Retype, word for word, each line between the lines holding "Contacto (1373, 75)" and "Abre tu franquicia Fix (742, 1471)", inclusive, and leave the rest of the data alone.

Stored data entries
==================================================
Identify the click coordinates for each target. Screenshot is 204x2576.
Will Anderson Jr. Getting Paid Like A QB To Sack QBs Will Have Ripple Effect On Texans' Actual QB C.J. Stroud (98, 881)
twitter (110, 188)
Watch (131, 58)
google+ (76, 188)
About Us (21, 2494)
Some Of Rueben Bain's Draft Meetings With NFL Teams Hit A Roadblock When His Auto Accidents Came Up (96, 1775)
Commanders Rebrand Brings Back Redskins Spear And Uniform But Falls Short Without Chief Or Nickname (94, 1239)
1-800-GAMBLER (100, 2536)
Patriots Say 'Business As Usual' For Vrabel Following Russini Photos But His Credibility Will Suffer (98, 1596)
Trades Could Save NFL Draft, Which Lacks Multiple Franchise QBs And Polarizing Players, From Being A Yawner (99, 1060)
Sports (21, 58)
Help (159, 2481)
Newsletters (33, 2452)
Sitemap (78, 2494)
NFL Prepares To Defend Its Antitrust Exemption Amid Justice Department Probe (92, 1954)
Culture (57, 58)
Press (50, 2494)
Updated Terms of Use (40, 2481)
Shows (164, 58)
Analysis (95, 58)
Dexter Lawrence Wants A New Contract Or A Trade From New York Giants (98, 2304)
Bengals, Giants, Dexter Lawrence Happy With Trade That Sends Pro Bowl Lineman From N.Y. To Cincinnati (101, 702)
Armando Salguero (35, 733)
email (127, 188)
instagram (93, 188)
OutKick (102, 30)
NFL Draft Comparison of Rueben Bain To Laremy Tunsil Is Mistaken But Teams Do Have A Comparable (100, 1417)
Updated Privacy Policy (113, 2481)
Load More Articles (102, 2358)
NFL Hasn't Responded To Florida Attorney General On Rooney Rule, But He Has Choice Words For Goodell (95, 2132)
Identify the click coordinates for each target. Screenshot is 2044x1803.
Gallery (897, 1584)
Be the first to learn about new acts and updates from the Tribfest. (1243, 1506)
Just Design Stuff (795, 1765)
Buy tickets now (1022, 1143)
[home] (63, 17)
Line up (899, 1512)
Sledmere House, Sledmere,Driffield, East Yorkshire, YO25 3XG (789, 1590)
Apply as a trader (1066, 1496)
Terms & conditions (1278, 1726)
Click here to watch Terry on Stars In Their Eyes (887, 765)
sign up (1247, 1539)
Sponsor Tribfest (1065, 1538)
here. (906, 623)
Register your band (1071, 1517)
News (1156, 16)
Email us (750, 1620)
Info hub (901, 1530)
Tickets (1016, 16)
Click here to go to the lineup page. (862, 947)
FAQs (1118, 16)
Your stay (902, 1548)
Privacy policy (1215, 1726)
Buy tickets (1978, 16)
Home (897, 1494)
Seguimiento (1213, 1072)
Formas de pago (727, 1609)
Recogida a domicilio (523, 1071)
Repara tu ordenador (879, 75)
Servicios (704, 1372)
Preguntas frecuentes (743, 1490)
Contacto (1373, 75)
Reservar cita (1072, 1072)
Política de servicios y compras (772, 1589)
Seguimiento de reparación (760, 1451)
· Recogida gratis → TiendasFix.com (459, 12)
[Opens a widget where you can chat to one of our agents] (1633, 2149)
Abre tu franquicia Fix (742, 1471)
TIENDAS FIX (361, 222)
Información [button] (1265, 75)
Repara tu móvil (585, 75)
==================================================
▸ TASK OUTPUT
Contacto (1373, 75)
Reservar cita (1072, 1072)
Política de servicios y compras (772, 1589)
Seguimiento de reparación (760, 1451)
· Recogida gratis → TiendasFix.com (459, 12)
[Opens a widget where you can chat to one of our agents] (1633, 2149)
Abre tu franquicia Fix (742, 1471)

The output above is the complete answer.